I had no urine to look at, and that left me with two diagnostics: blood gases and the commercially available antifreeze test.

Blood gases measure several things: blood pH (which is severely low in antifreeze patients, called acidosis), blood saturation with oxygen and carbon dioxide, and some other parameters. Unfortunately, I blanked on the blood gas for some reason (it'd been a while since I'd had an antifreeze).

So, why not run the antifreeze test, you're probably wondering? After all, if it's positive, then you have your answer, right? Wrong. Recently, the old school antifreeze test went off the market and was replaced by a new, more "user-friendly" test that was good for both dogs AND cats (the previous test didn't always pick up exposure in cats, because they need to ingest only a fraction of what a dog does to die, and the test didn't test for levels that low).

The new test, however, has been rife with problems.
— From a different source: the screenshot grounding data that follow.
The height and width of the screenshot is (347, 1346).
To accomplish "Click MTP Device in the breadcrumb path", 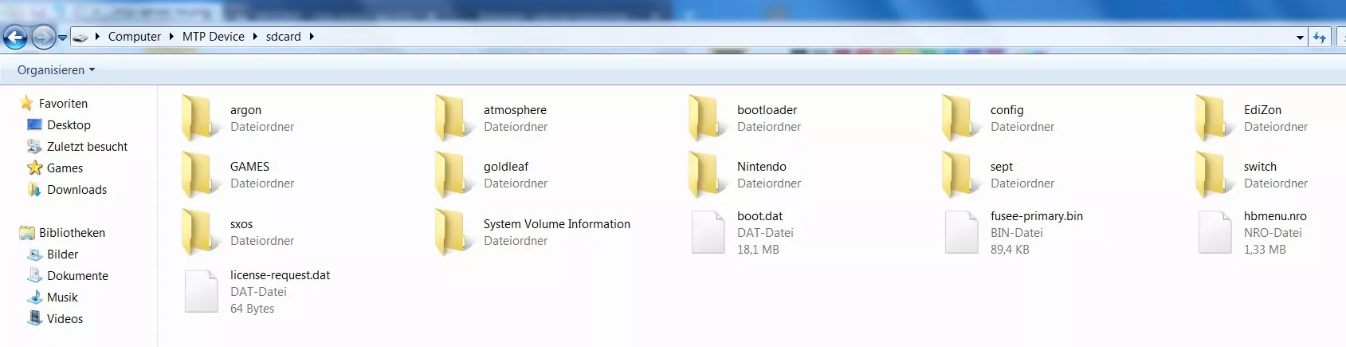I will (213, 37).
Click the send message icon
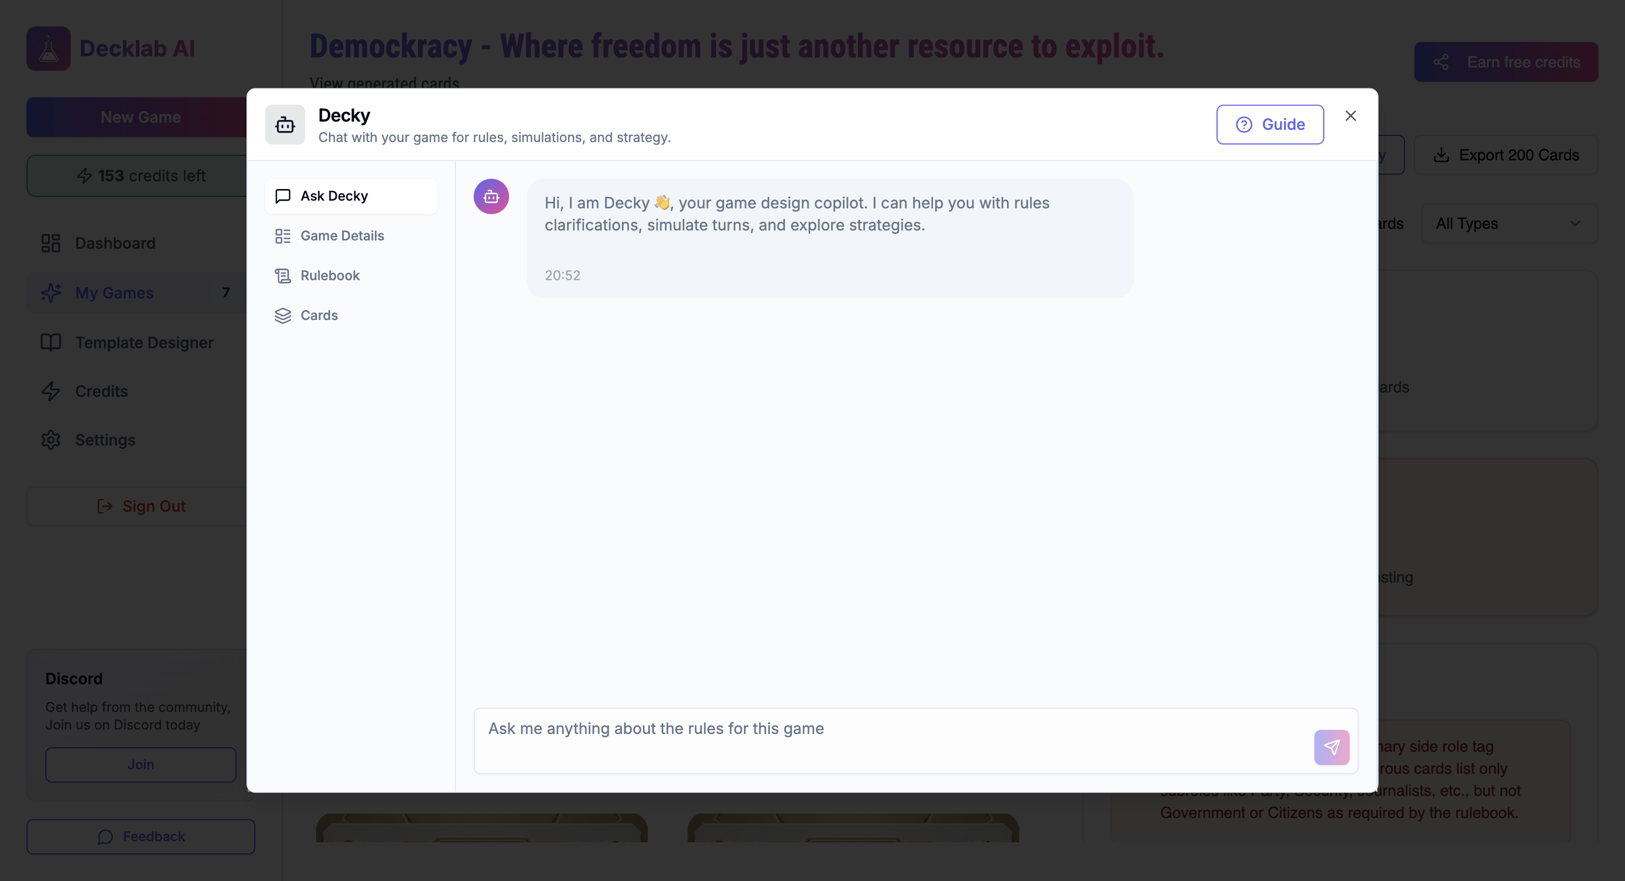1625x881 pixels. click(1332, 747)
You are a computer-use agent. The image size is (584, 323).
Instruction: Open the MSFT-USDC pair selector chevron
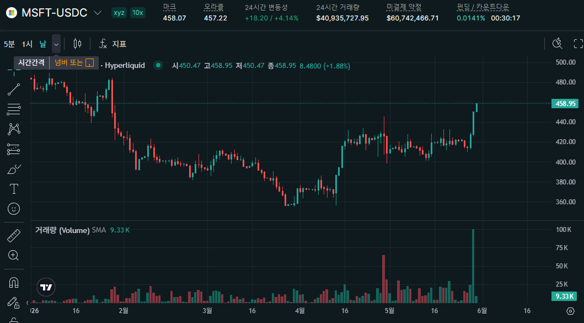click(98, 13)
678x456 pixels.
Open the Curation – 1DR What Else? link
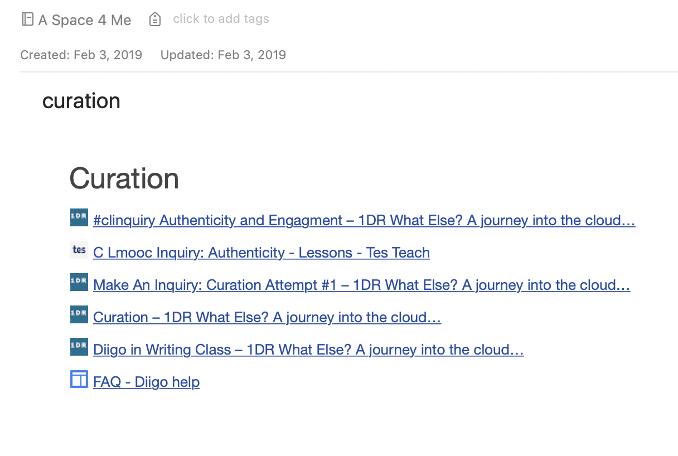[x=267, y=317]
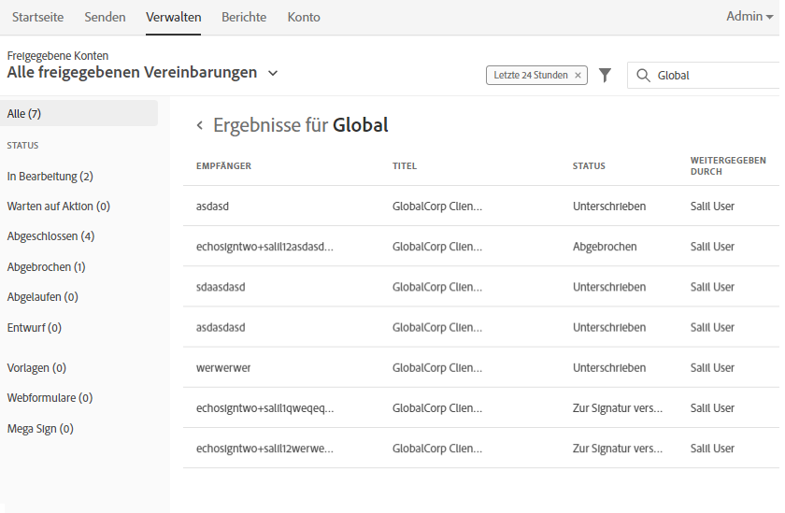Go to the Konto tab
Image resolution: width=785 pixels, height=513 pixels.
coord(304,17)
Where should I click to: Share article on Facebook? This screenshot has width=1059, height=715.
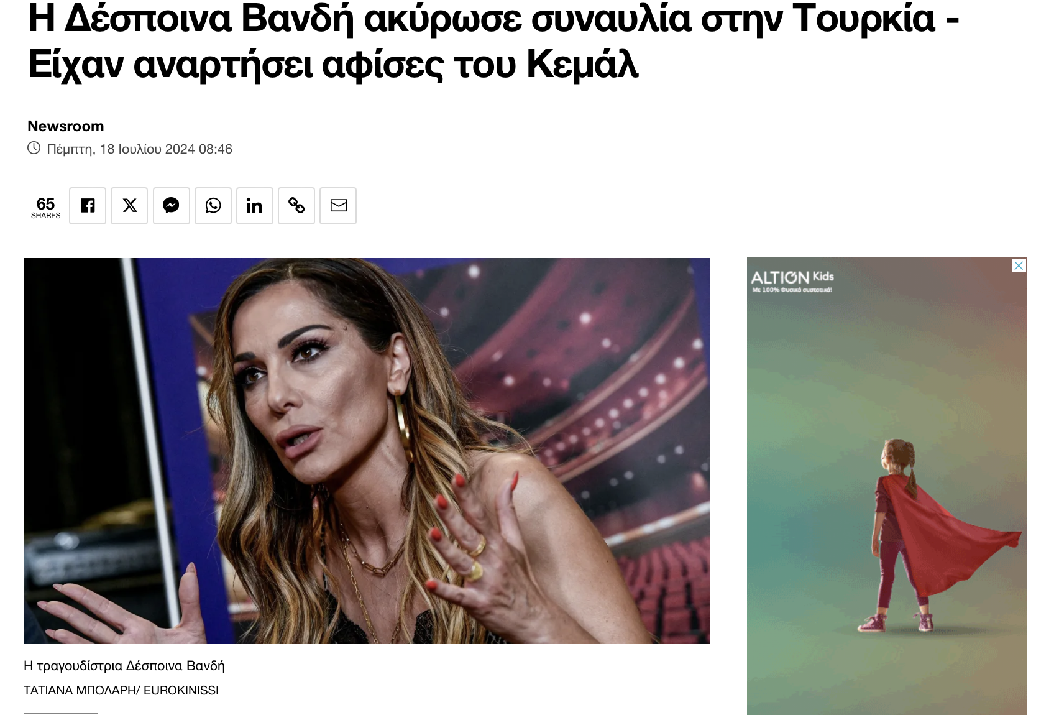pos(88,206)
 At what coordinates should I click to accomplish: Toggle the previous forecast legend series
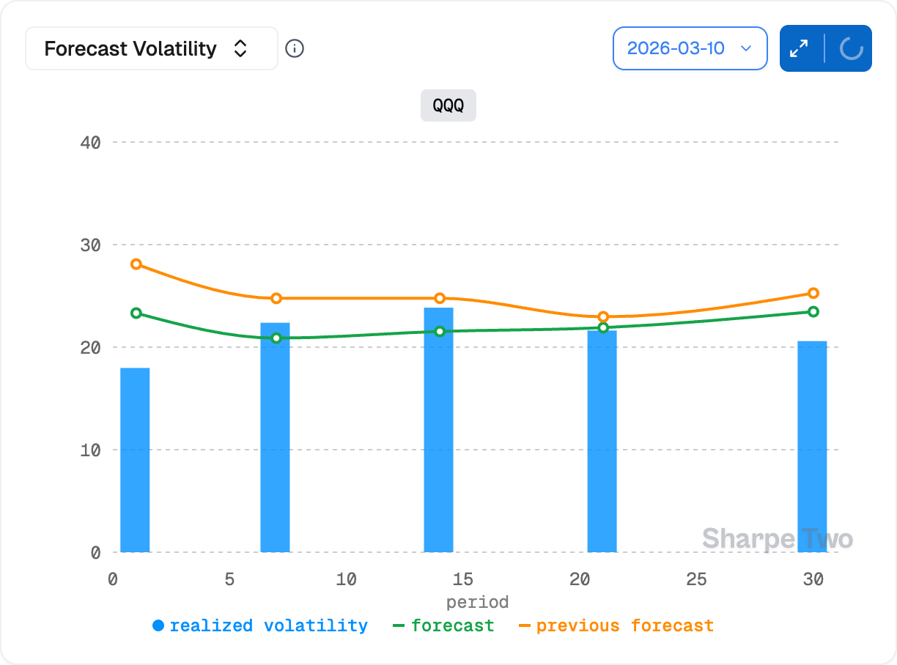(616, 625)
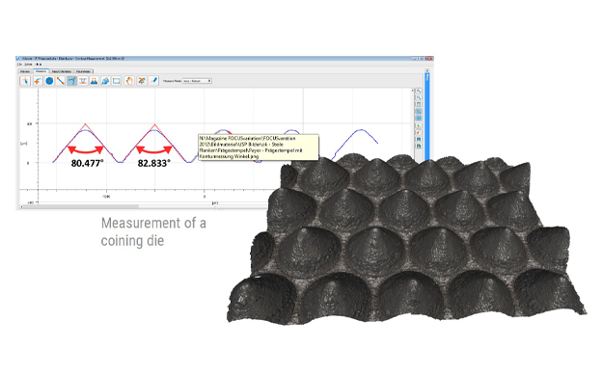
Task: Click the blue mountain peaks tool icon
Action: 94,81
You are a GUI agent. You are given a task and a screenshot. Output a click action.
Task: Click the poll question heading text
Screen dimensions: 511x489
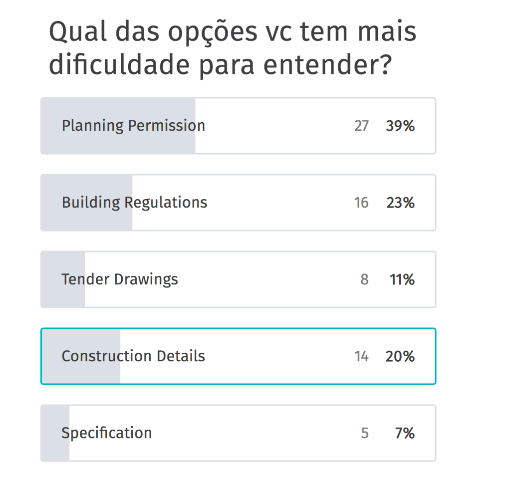click(232, 49)
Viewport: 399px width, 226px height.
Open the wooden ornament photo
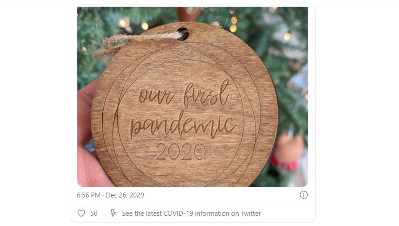pyautogui.click(x=193, y=97)
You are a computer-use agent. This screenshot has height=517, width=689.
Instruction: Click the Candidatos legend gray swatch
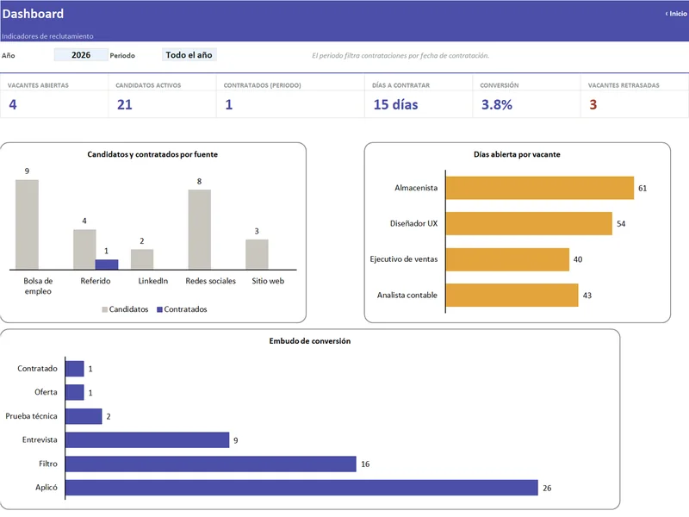pos(104,309)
Some of my colleagues at other clinics have tested normal, healthy pets and had positive results - even when following all instructions to the letter. This has been seen again and again. I was afraid to run the test in this dog and get a positive, because what would that tell me? It would be a death sentence for this dog, since he'd been sick for > 12 hours (antifreeze needs to be treated within 6-8hrs of ingestion, or it is uniformly fatal).

So, I started aggressive fluid therapy, anti-seizure medications, anti-emetics for nausea, and waited. Two hours later, he had a bladder. We got our urinalysis.

Guess what we found? Calcium monohydrate crystals. I called the owners who elected to euthanize instead of attempting treatment with the VERY expensive antidote (an excellent decision, as he was already severely affected).

In the end, we still have no idea where or how the exposure occurred. None of the other dogs have ever shown signs of toxicity. It's a mystery that will never be solved. I've since decided that the elevated WBC count was due to renal failure and renal inflammation...but that's just another guess in a series of guesses.

3 comments:

Nicki said...

I had a case like that in school. No amount of repeated history taking could help us figure out where the antifreeze came from. That dog also died.

Mara said...

I so don't miss antifreeze toxicity!

http://thecriticalvet.wordpress.com/

Amanda said...

When I was growing up, my parents had three mostly-outdoor dogs. Apparently, they barked sometimes while we were all away, but we only found that out when one died mysteriously of what was diagnosed too late as warfarin poisoning. We had a houseful of pets, and never kept the stuff around, so we were perplexed until we got an anonymous note from someone who claimed our neighbor was at a local bar bragging about throwing a rat poison-laced cheeseburger over our fence to "get rid of the neighborhood noise problem." In hindsight, my father remembered picking up some McDonald's trash from our yard around the same time.

Since then, I've heard a couple other cases of neighbors poisoning outdoor dogs, once with antifreeze. I hope that isn't what happened in your case, because the other dogs could be in danger.